Die Wildschwein rotten um den Friedhof herum, warten schon jetzt auf ein Offenlassen der Pforte.

Foto Elżbieta Kargol


Im Kino gibt es jetzt ein Film über sie. Ein, wie TIP Berlin es bezeichnet, beeindruckendes Biopic über die Spätphase der gefeierten Popikone: Nico, 1988.
I/B 2018, 93 Min., R: Susanna Nicchiarelli, D: Trine Dyrholm, John Sinclair, Anamaria Marinca.
Eine Geschichte über zwei letzte Jahre Nicos Leben.
Trine Dyrholm, die Nico spielt, singt im Film alle Lieder selbst.

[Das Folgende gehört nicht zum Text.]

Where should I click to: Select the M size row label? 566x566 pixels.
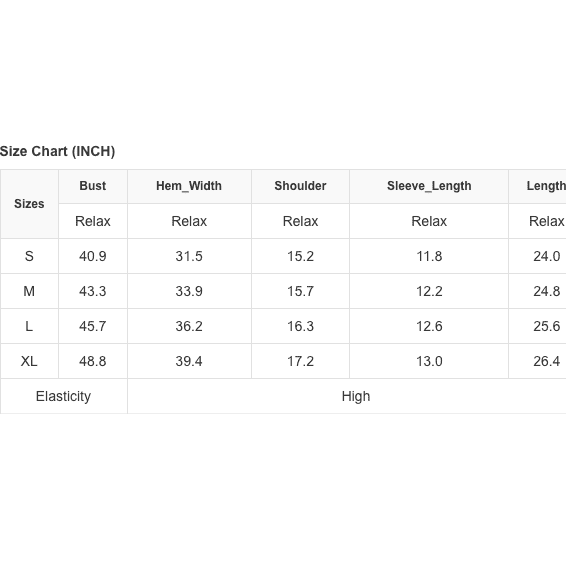point(29,291)
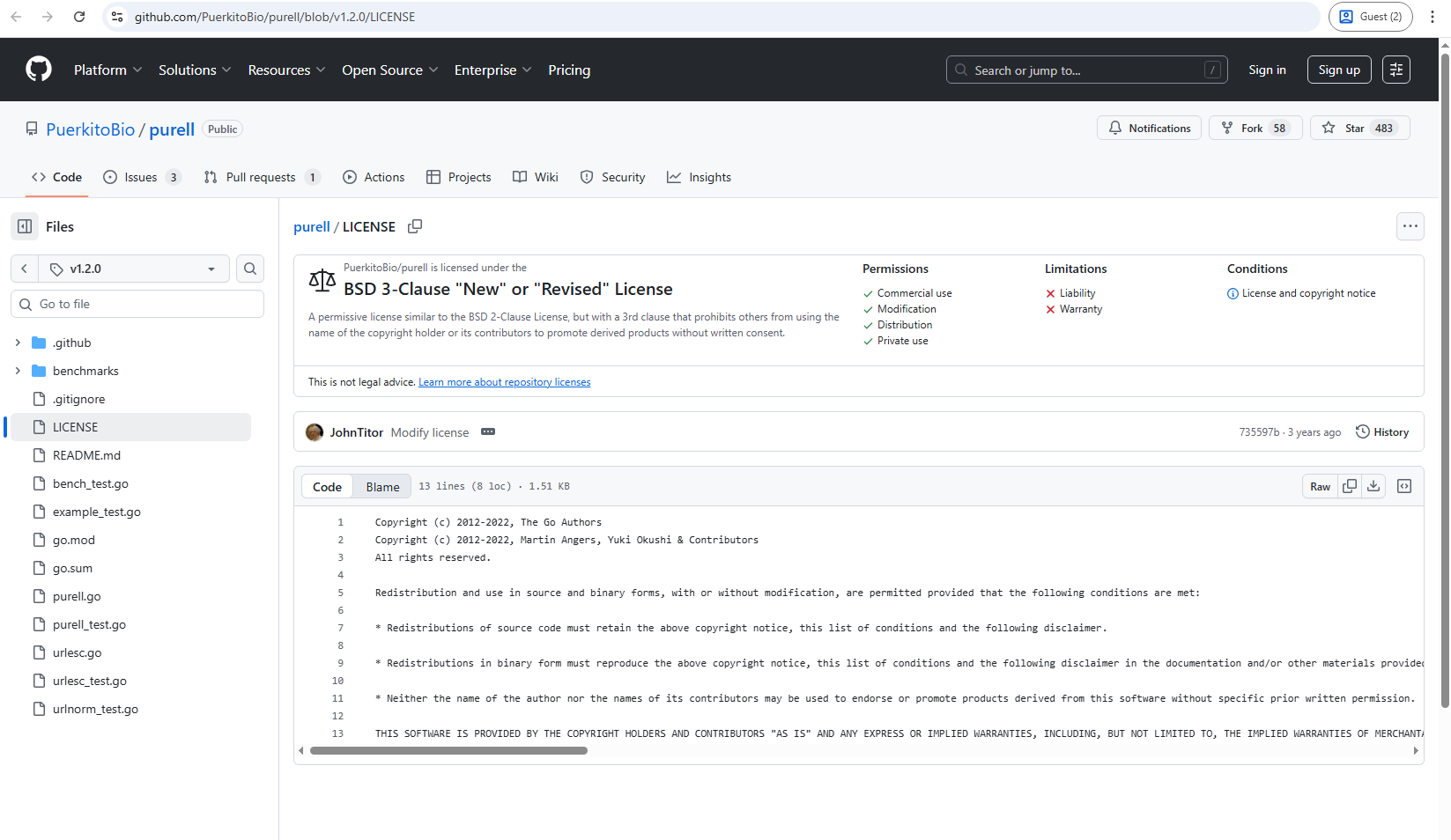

Der Film ist fantastisch. Und es gibt gar eine merkwürdige halluzinatorische Vision Polens AD 1987 im Film. Polen an Allen Toten Tag.

Zwei ihre Aussagen, die sich einem für eine Ewigkeit einprägen.
– Bin ich hässlich? Ja? Gut. Ich war sehr unglücklich, als ich schön war.
Und
– Ich war ganz oben und ich war ganz unten. Auf den beiden Orten ist man verdammt allein.


Im TIP erzählt der Musiker Lüül (Lutz Graf-Ulbrich) über seine einstige Liebe und ihr Grab. Er war Musiker der Berliner Krautrockbands Agita­tion Free und Ashra, Mitglied des Kollektivs 17 Hippies – und Nicos ehemaliger Gitarrist und Liebhaber.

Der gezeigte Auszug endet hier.